DIRECTIONS FOR THIS TASK: Without any change, set down every record below.
▬▬▬▬▬▬
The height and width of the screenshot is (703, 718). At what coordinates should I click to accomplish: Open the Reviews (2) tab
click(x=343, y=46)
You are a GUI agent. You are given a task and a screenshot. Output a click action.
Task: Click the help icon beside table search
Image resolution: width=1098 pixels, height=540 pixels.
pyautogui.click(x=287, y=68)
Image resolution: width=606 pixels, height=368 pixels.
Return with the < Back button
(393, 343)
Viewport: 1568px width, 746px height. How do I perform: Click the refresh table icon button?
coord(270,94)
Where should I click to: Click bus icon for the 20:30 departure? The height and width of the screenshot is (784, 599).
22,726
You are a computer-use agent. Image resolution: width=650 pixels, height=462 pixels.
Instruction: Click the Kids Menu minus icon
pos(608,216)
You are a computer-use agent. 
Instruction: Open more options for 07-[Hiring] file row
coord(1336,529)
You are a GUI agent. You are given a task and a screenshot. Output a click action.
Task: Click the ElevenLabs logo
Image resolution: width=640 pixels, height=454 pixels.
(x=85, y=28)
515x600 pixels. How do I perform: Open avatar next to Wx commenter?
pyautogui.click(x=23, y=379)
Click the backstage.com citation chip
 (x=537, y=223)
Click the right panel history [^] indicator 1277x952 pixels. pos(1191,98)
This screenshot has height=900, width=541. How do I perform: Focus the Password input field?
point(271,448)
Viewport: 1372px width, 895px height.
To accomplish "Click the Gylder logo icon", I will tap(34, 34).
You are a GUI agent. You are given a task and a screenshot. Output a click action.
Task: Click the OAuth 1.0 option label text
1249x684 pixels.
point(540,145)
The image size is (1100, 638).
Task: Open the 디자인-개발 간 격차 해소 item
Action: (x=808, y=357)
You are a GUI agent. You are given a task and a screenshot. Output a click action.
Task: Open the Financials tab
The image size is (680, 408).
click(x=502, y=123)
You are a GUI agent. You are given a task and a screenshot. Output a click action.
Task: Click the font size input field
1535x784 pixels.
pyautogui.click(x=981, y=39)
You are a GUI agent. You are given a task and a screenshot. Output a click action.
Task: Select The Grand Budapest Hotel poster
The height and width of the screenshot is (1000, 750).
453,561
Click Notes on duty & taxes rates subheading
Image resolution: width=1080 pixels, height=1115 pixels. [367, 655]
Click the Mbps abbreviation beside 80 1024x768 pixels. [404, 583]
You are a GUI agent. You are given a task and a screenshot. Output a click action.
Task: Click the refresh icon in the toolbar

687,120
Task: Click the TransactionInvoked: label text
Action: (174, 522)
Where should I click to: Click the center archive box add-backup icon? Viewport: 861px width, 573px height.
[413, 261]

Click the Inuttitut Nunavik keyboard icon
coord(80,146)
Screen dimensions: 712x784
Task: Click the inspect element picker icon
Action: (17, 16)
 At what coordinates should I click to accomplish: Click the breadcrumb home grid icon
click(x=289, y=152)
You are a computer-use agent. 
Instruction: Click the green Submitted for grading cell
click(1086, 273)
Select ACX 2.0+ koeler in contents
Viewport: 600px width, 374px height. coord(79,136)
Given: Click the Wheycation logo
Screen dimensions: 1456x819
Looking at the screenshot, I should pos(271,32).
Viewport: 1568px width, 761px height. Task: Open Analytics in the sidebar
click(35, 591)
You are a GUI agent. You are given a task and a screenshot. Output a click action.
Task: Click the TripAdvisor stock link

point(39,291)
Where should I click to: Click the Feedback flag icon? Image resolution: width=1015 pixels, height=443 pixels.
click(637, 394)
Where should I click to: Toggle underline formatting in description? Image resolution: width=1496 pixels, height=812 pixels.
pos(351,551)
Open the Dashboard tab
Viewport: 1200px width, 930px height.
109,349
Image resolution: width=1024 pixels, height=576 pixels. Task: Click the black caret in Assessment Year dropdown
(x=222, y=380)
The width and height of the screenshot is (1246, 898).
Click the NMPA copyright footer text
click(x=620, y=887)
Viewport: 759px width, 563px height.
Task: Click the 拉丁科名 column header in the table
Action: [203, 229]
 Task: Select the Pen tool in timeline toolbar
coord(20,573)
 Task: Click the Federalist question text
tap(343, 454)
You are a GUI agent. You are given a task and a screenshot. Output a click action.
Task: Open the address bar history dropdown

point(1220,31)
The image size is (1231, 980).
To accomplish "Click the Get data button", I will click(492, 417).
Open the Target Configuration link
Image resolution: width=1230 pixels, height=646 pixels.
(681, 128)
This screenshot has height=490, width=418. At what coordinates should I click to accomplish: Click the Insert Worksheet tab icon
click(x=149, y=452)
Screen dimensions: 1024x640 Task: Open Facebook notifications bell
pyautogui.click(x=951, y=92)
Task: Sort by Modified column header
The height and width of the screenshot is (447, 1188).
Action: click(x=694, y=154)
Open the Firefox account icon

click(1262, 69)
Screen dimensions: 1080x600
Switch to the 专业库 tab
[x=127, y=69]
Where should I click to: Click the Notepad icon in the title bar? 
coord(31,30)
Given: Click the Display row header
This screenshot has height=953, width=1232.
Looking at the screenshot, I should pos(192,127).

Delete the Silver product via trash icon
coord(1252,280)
▬▬▬▬▬▬
EXERCISE RESPONSE:
The height and width of the screenshot is (703, 718). At what coordinates should I click to accomplish: Open the Reviews (2) tab
click(x=343, y=46)
You are a GUI agent. You are given a task and a screenshot. Output a click action.
Task: Click the help icon beside table search
Image resolution: width=1098 pixels, height=540 pixels.
pyautogui.click(x=287, y=68)
Image resolution: width=606 pixels, height=368 pixels.
Return with the < Back button
(393, 343)
Viewport: 1568px width, 746px height. How do I perform: Click the refresh table icon button?
coord(270,94)
Where should I click to: Click bus icon for the 20:30 departure? The height and width of the screenshot is (784, 599).
22,726
You are a computer-use agent. Image resolution: width=650 pixels, height=462 pixels.
Instruction: Click the Kids Menu minus icon
pos(608,216)
You are a computer-use agent. 
Instruction: Open more options for 07-[Hiring] file row
coord(1336,529)
You are a GUI agent. You are given a task and a screenshot. Output a click action.
Task: Click the ElevenLabs logo
Image resolution: width=640 pixels, height=454 pixels.
(x=85, y=28)
515x600 pixels. How do I perform: Open avatar next to Wx commenter?
pyautogui.click(x=23, y=379)
Click the backstage.com citation chip
 (x=537, y=223)
Click the right panel history [^] indicator 1277x952 pixels. pos(1191,98)
This screenshot has height=900, width=541. How do I perform: Focus the Password input field?
point(271,448)
Viewport: 1372px width, 895px height.
To accomplish "Click the Gylder logo icon", I will tap(34, 34).
You are a GUI agent. You are given a task and a screenshot. Output a click action.
Task: Click the OAuth 1.0 option label text
1249x684 pixels.
point(540,145)
The image size is (1100, 638).
Task: Open the 디자인-개발 간 격차 해소 item
Action: (x=808, y=357)
You are a GUI agent. You are given a task and a screenshot. Output a click action.
Task: Open the Financials tab
The image size is (680, 408).
click(x=502, y=123)
You are a GUI agent. You are given a task and a screenshot. Output a click action.
Task: Click the font size input field
1535x784 pixels.
pyautogui.click(x=981, y=39)
You are a GUI agent. You are given a task and a screenshot. Output a click action.
Task: Select The Grand Budapest Hotel poster
The height and width of the screenshot is (1000, 750).
453,561
Click Notes on duty & taxes rates subheading
Image resolution: width=1080 pixels, height=1115 pixels. [367, 655]
Click the Mbps abbreviation beside 80 1024x768 pixels. [404, 583]
You are a GUI agent. You are given a task and a screenshot. Output a click action.
Task: Click the refresh icon in the toolbar

687,120
Task: Click the TransactionInvoked: label text
Action: (174, 522)
Where should I click to: Click the center archive box add-backup icon? Viewport: 861px width, 573px height.
[413, 261]

Click the Inuttitut Nunavik keyboard icon
coord(80,146)
Screen dimensions: 712x784
Task: Click the inspect element picker icon
Action: (17, 16)
 At what coordinates should I click to accomplish: Click the breadcrumb home grid icon
click(x=289, y=152)
You are a computer-use agent. 
Instruction: Click the green Submitted for grading cell
click(1086, 273)
Select ACX 2.0+ koeler in contents
Viewport: 600px width, 374px height. coord(79,136)
Given: Click the Wheycation logo
Screen dimensions: 1456x819
Looking at the screenshot, I should pos(271,32).
Viewport: 1568px width, 761px height. Task: Open Analytics in the sidebar
click(35, 591)
You are a GUI agent. You are given a task and a screenshot. Output a click action.
Task: Click the TripAdvisor stock link

point(39,291)
Where should I click to: Click the Feedback flag icon? Image resolution: width=1015 pixels, height=443 pixels.
click(637, 394)
Where should I click to: Toggle underline formatting in description? Image resolution: width=1496 pixels, height=812 pixels.
pos(351,551)
Open the Dashboard tab
Viewport: 1200px width, 930px height.
109,349
Image resolution: width=1024 pixels, height=576 pixels. Task: Click the black caret in Assessment Year dropdown
(x=222, y=380)
The width and height of the screenshot is (1246, 898).
Click the NMPA copyright footer text
click(x=620, y=887)
Viewport: 759px width, 563px height.
Task: Click the 拉丁科名 column header in the table
Action: [203, 229]
 Task: Select the Pen tool in timeline toolbar
coord(20,573)
 Task: Click the Federalist question text
tap(343, 454)
You are a GUI agent. You are given a task and a screenshot. Output a click action.
Task: Open the address bar history dropdown

point(1220,31)
The image size is (1231, 980).
To accomplish "Click the Get data button", I will click(492, 417).
Open the Target Configuration link
Image resolution: width=1230 pixels, height=646 pixels.
(681, 128)
This screenshot has height=490, width=418. At what coordinates should I click to accomplish: Click the Insert Worksheet tab icon
click(x=149, y=452)
Screen dimensions: 1024x640 Task: Open Facebook notifications bell
pyautogui.click(x=951, y=92)
Task: Sort by Modified column header
The height and width of the screenshot is (447, 1188).
Action: click(x=694, y=154)
Open the Firefox account icon

click(1262, 69)
Screen dimensions: 1080x600
Switch to the 专业库 tab
[x=127, y=69]
Where should I click to: Click the Notepad icon in the title bar? 
coord(31,30)
Given: Click the Display row header
This screenshot has height=953, width=1232.
Looking at the screenshot, I should pos(192,127).

Delete the Silver product via trash icon
coord(1252,280)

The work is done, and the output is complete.